On Thursday the White House announced the selections to the Advanced Manufacturing Partnership, which the commander-in-chief first unveiled in 2011 to advance the place of industry, government and academia in the nation’s manufacturing sector.
In addition to the Cat executive, Alcoa chairman and CEO Klaus Kleinfeld was tapped for the committee.
Others selected included United Steelworkers union international president Leo Gerard, Honeywell CEO David Cote, Massachusetts Institute of Technology president Rafael Reif, Siemens president and CEO Eric Spiegel and Dow Chemical president, chairman and CEO Andrew Liveris.
The group will build on progress made by the first AMP committee, which called for further progress in US manufacturing and efforts to sustain the nation’s investments in science, technology and innovation.
“The new steering committee will build on the progress made over the last several years and continue to make America a magnet for jobs and manufacturing so we continue to manufacture things the rest of the world buys,” the administration said.

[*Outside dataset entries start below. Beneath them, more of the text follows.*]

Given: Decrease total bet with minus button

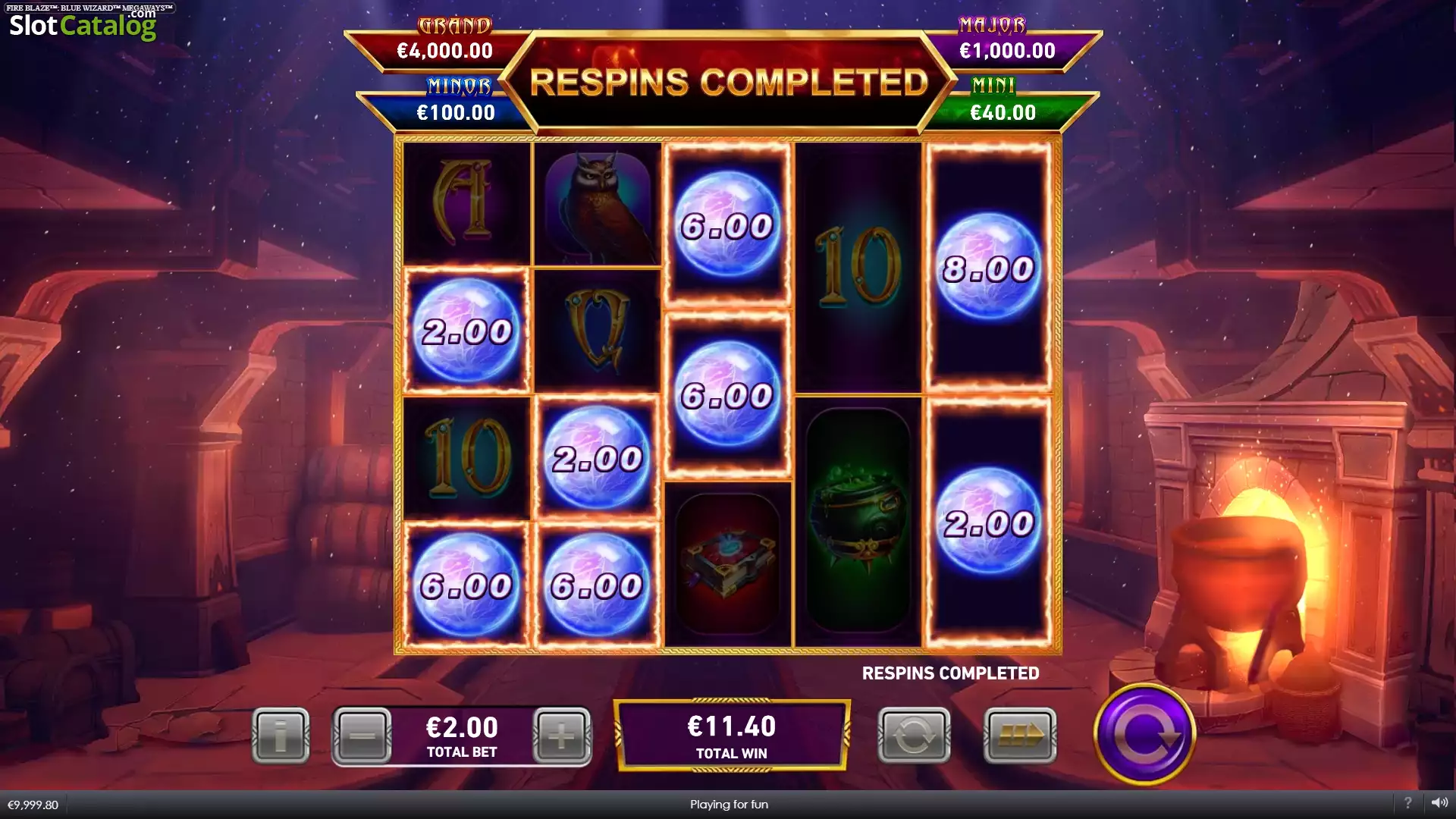Looking at the screenshot, I should pyautogui.click(x=362, y=735).
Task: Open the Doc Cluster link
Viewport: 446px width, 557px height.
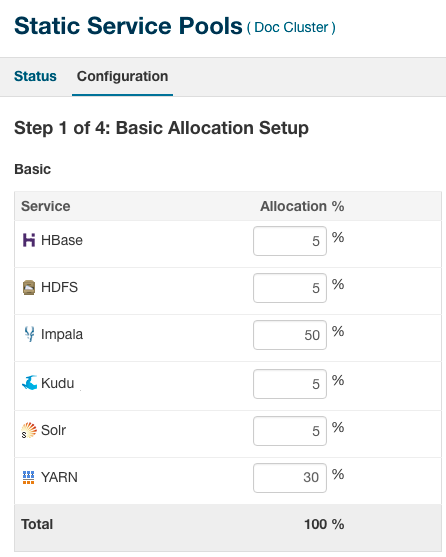Action: 291,28
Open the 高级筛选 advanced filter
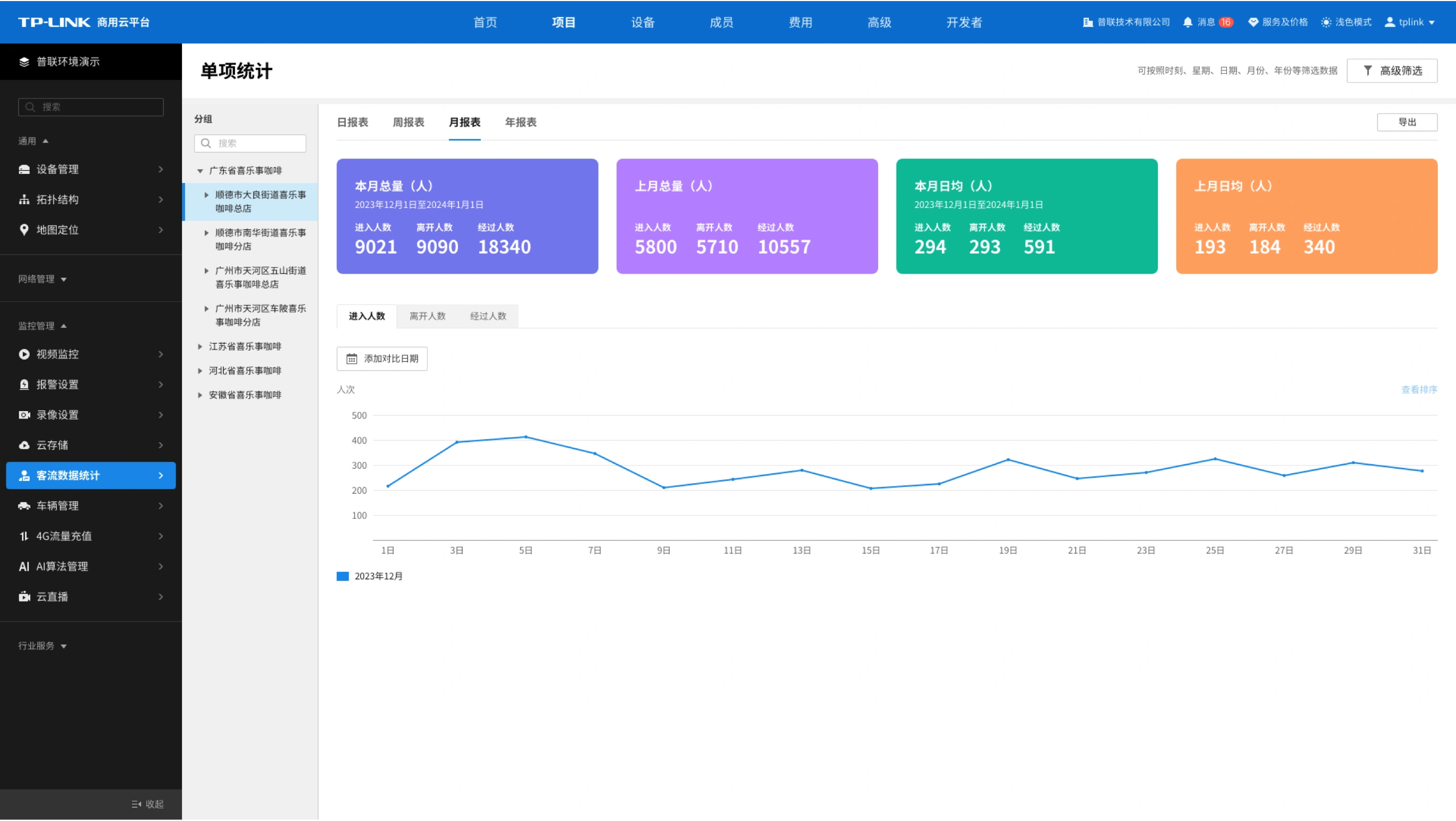 click(1392, 71)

The Advanced Manufacturing Partnership Steering Committee 2.0 will operate as a working group under the President’s Council of Advisors on Science and Technology – or PCAST – and work closely alongside the White House’s National Economic Council and Office of Science and Technology Policy and the Department of Commerce to fully put into place the recommendations of the initial committee.
It will also work to scale manufacturing workforce partnerships that are promising and identify new, concrete strategies for securing competitive advantages for early-stage technologies.